Times Higher Education understands that Ian Parker, professor of psychology at Manchester Metropolitan University, will face two charges in relation to a confidential email sent to his colleagues about the appointment of a senior lecturer.

In the email, seen by THE, Professor Parker claims the appointment process was "not transparent to other members of the department" because staff had not been involved in shortlisting candidates and had been "discouraged" from attending the interviews. This "extraordinary state of affairs...may give rise to unfortunate (no doubt mistaken) perceptions about how open and fair this process was".

The senior lecturer appointed had their PhD supervised by the head of department, although Professor Parker says "there is nothing wrong with the prior connection". However, he adds, the lack of transparency raised "questions about the way the department is...being managed".

The message, which was also sent to John Brooks, Manchester Met's vice-chancellor, urges senior management to review their decision-making processes.

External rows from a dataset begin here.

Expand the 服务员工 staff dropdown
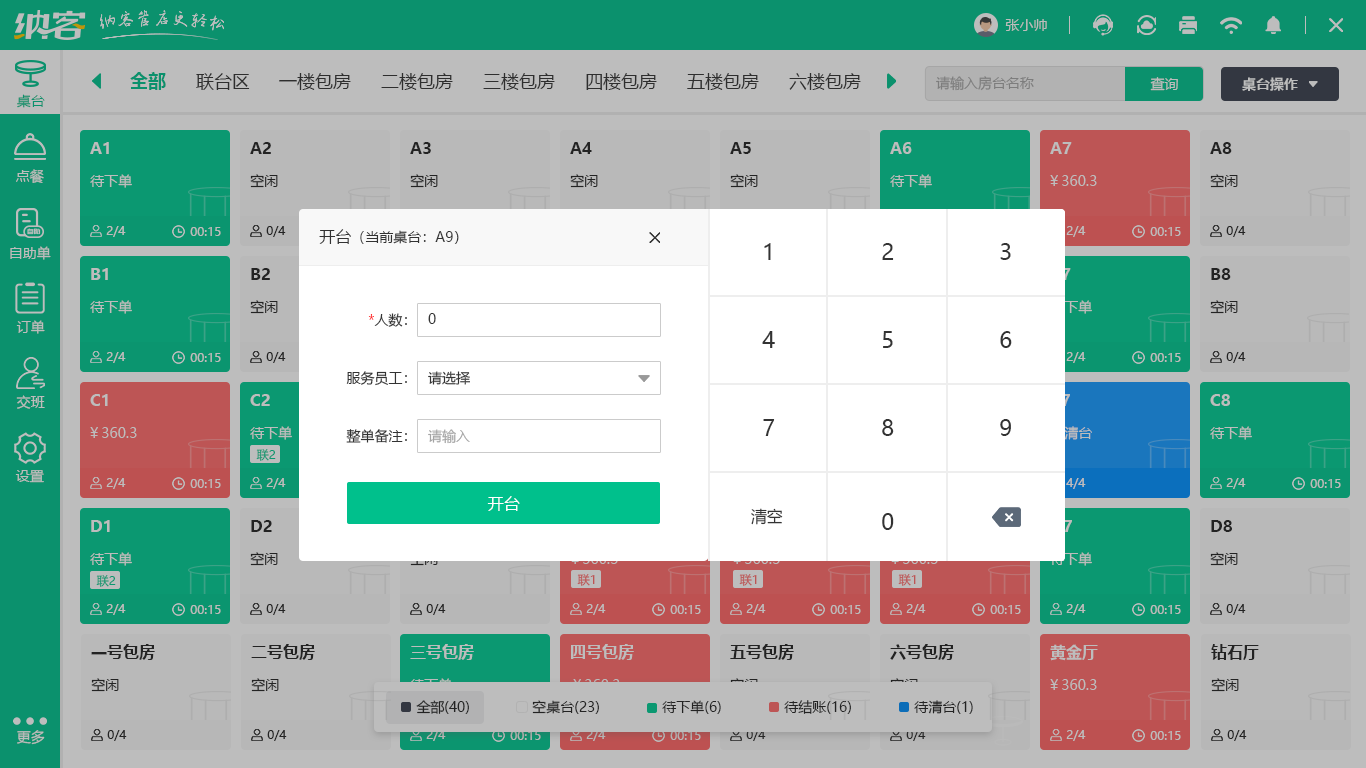The height and width of the screenshot is (768, 1366). coord(538,378)
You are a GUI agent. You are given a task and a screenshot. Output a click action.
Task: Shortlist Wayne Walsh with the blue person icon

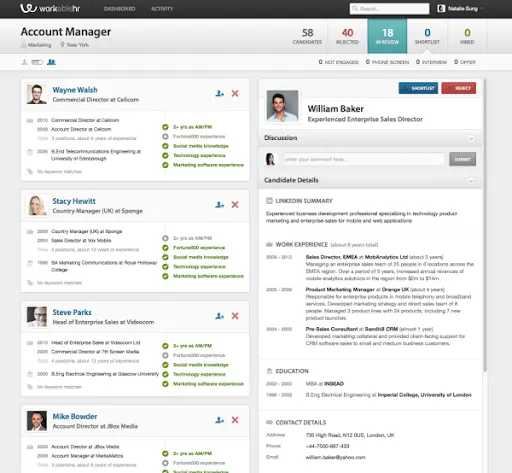pyautogui.click(x=219, y=94)
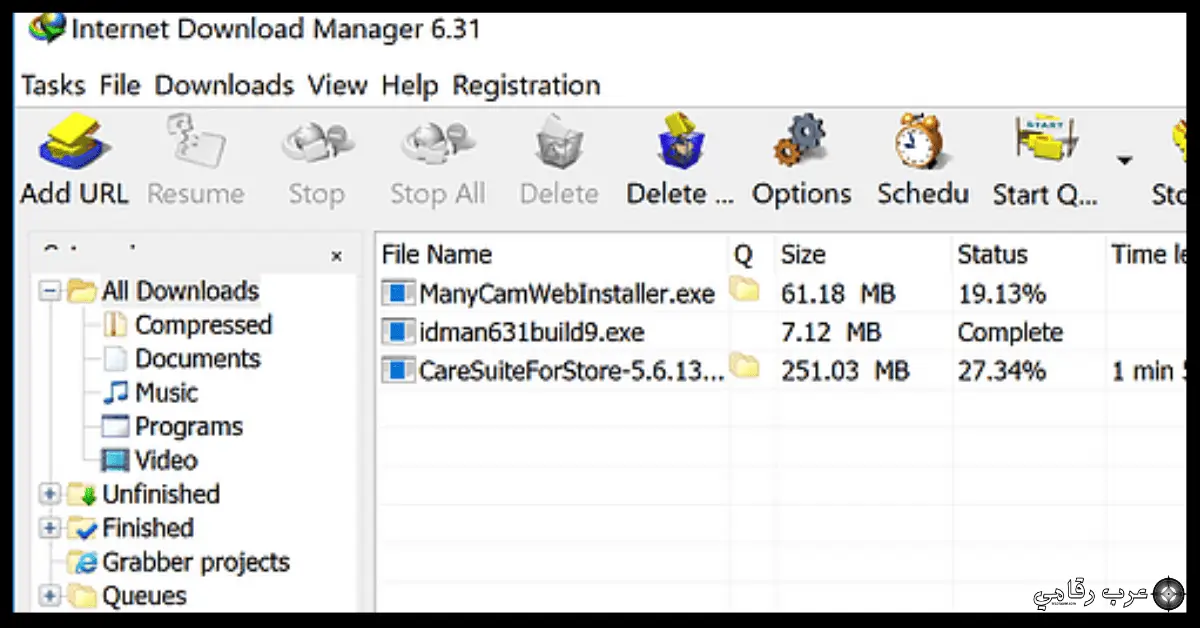Expand the Queues folder node

click(48, 597)
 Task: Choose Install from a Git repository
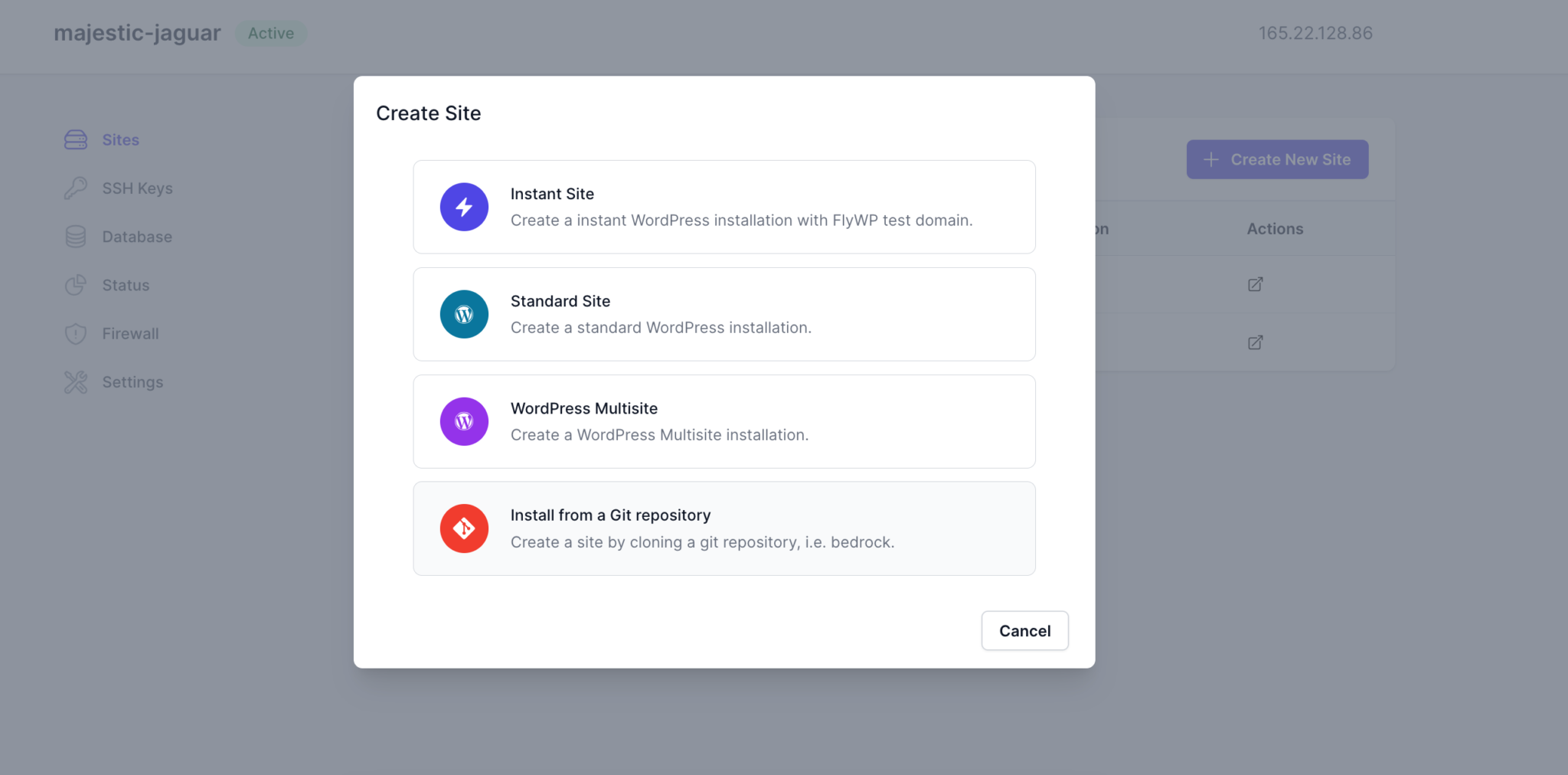(x=724, y=528)
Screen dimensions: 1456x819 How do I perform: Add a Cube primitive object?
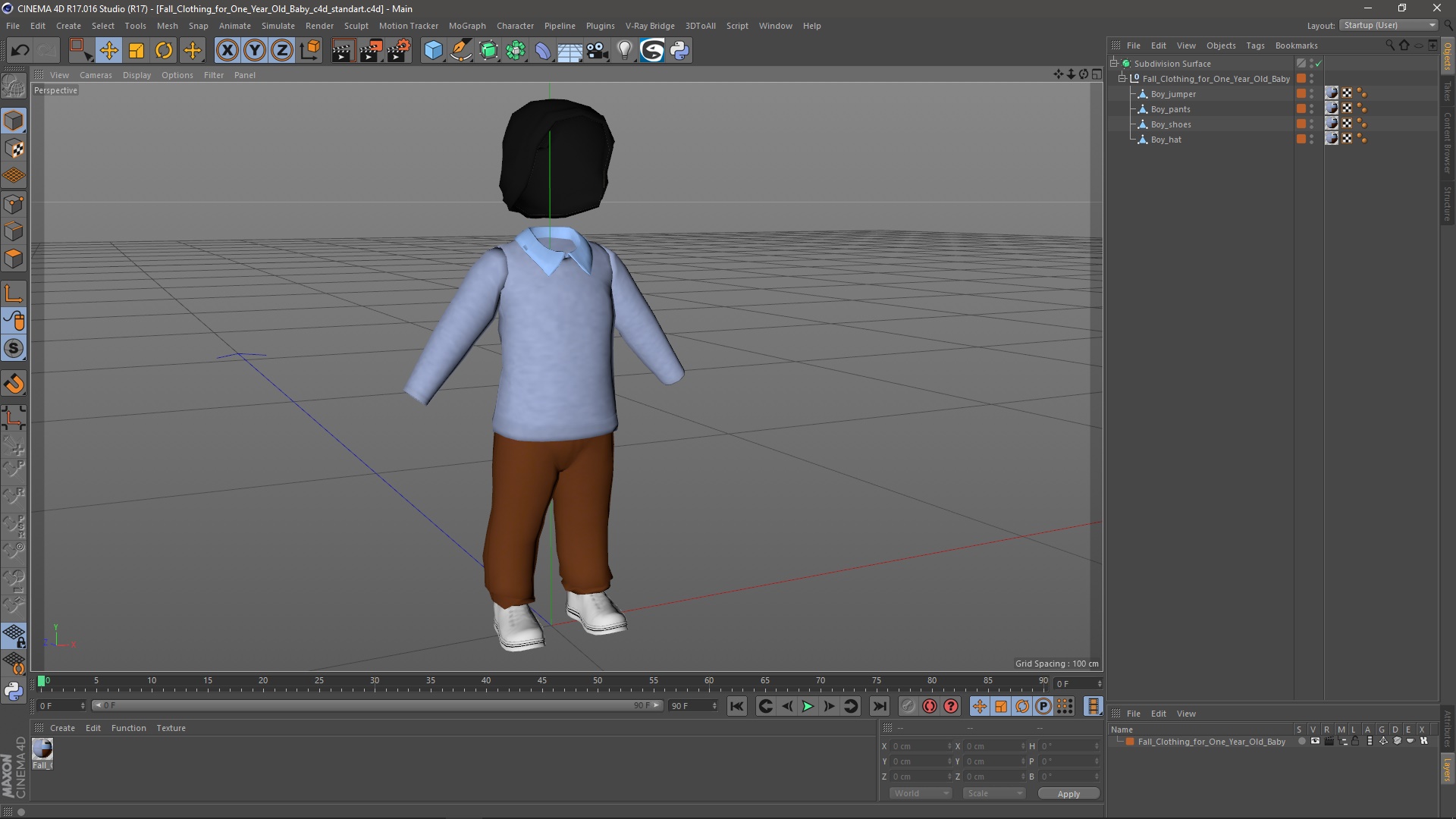[x=433, y=51]
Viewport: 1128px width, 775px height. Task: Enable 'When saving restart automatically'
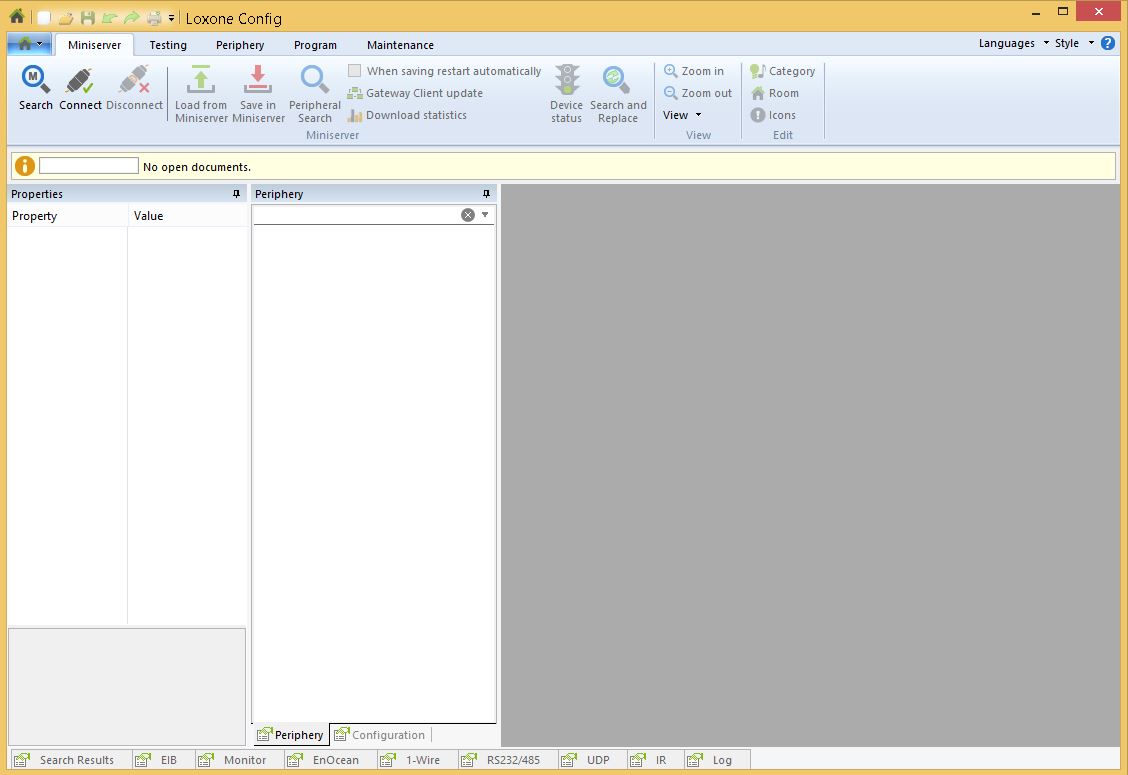(354, 70)
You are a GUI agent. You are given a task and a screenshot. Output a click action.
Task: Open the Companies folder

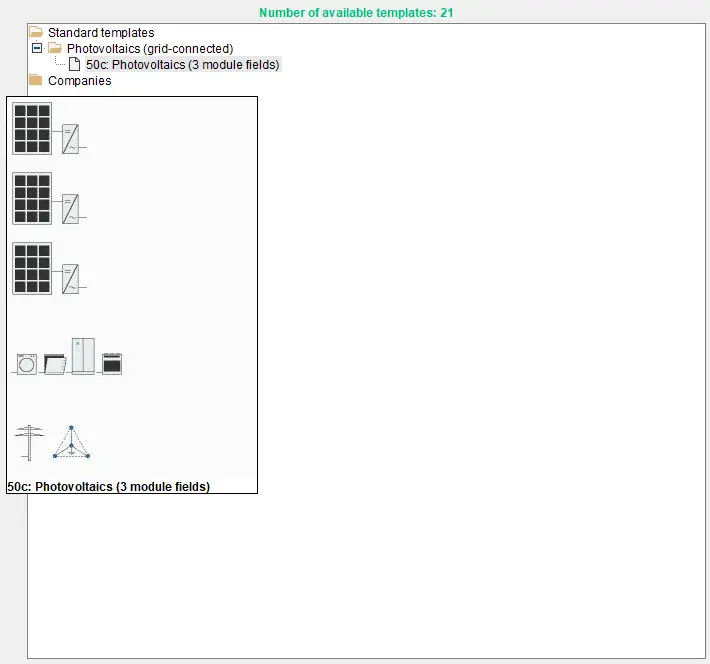tap(79, 81)
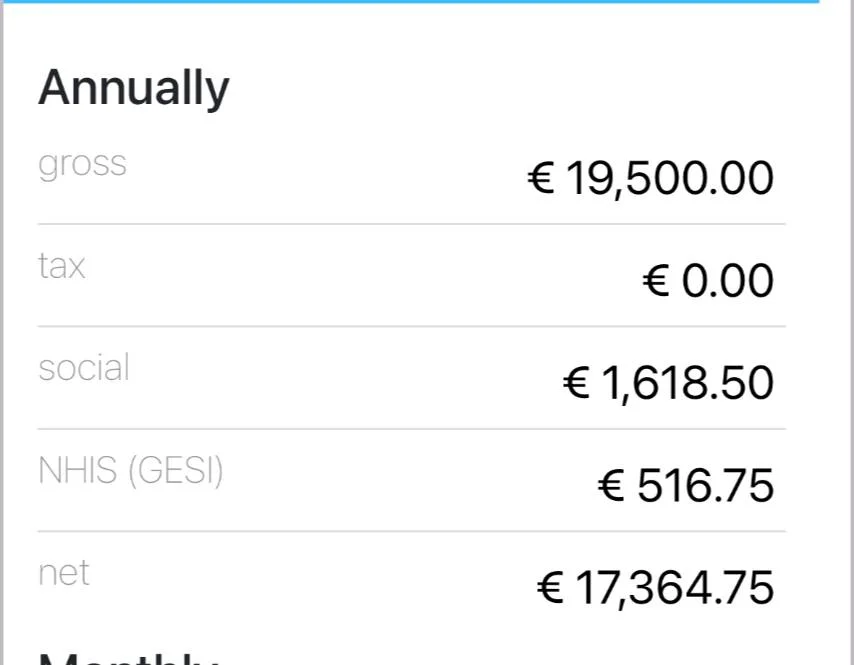Click the € 1,618.50 social amount
The image size is (854, 665).
coord(669,384)
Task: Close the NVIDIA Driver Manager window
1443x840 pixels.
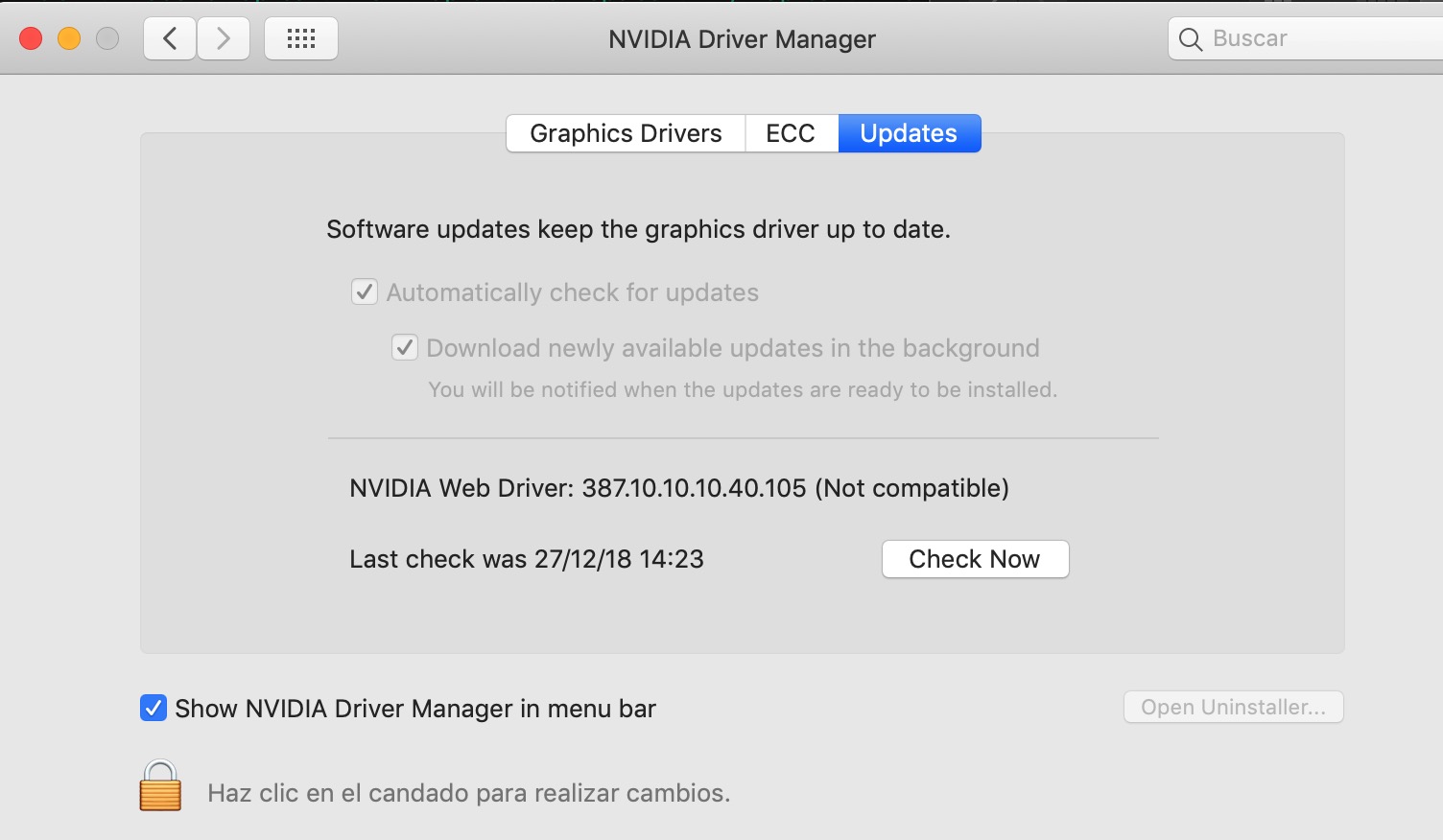Action: coord(31,38)
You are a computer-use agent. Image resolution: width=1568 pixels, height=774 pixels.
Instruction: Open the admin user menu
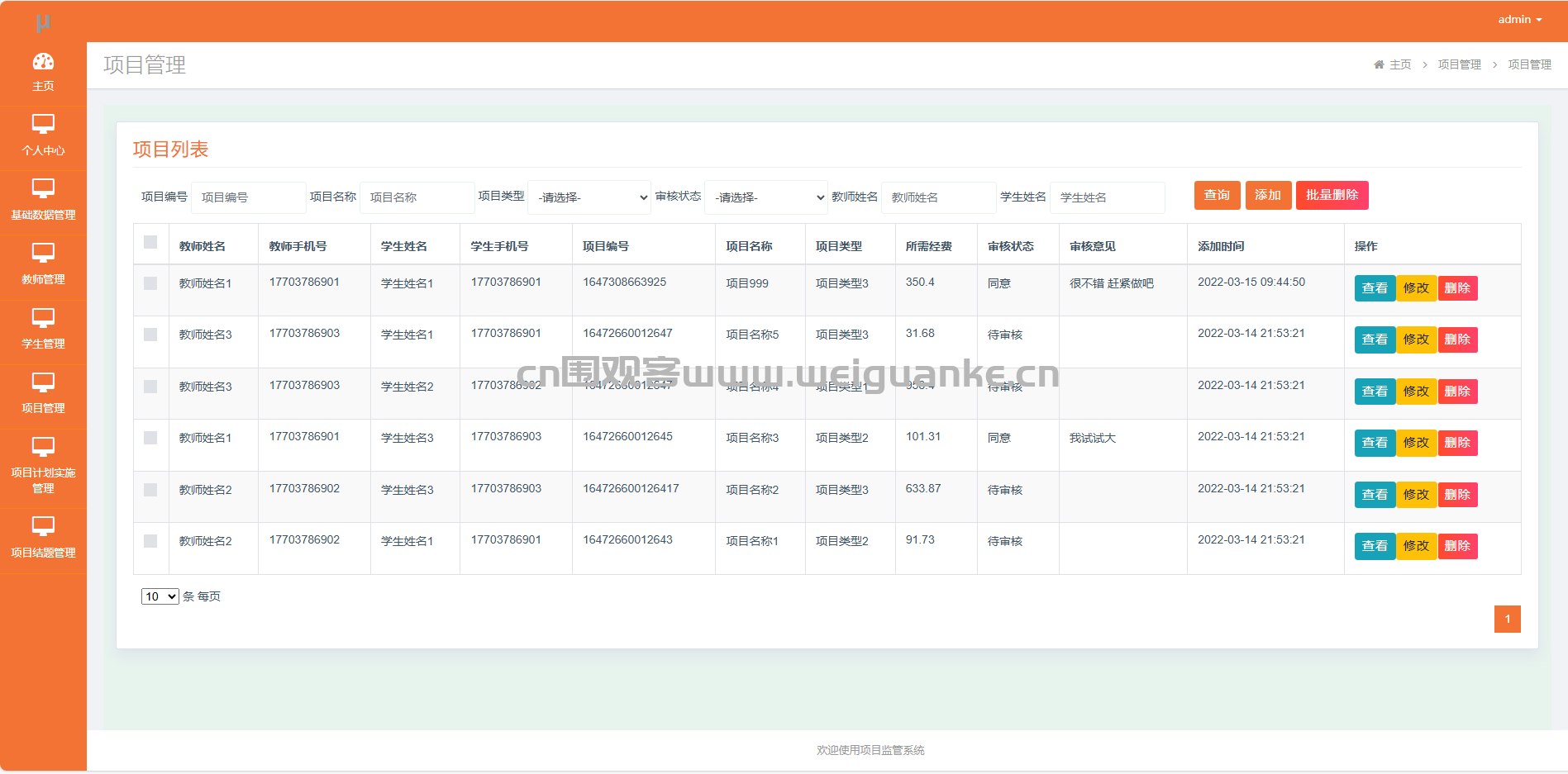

According to his supporters, Professor Parker, co-director of the department's Discourse Unit, will face charges that he "constructed and widely distributed an email [that] intended to undermine the credibility of a head of department", adding that this "constitutes a failure to comply with a reasonable management instruction".

The date of the disciplinary hearing has yet to be announced.

A petition demanding Professor Parker's reinstatement has received nearly 3,500 signatories. Noam Chomsky, emeritus professor of linguistics and philosophy at the Massachusetts Institute of Technology, has backed the scholar, and Manchester Met staff have voted for possible strike action over staff victimisation.

The university has refused to comment on the charges, although it previously claimed that speculation linking the suspension to questions of departmental "secrecy" had been "wholly inaccurate".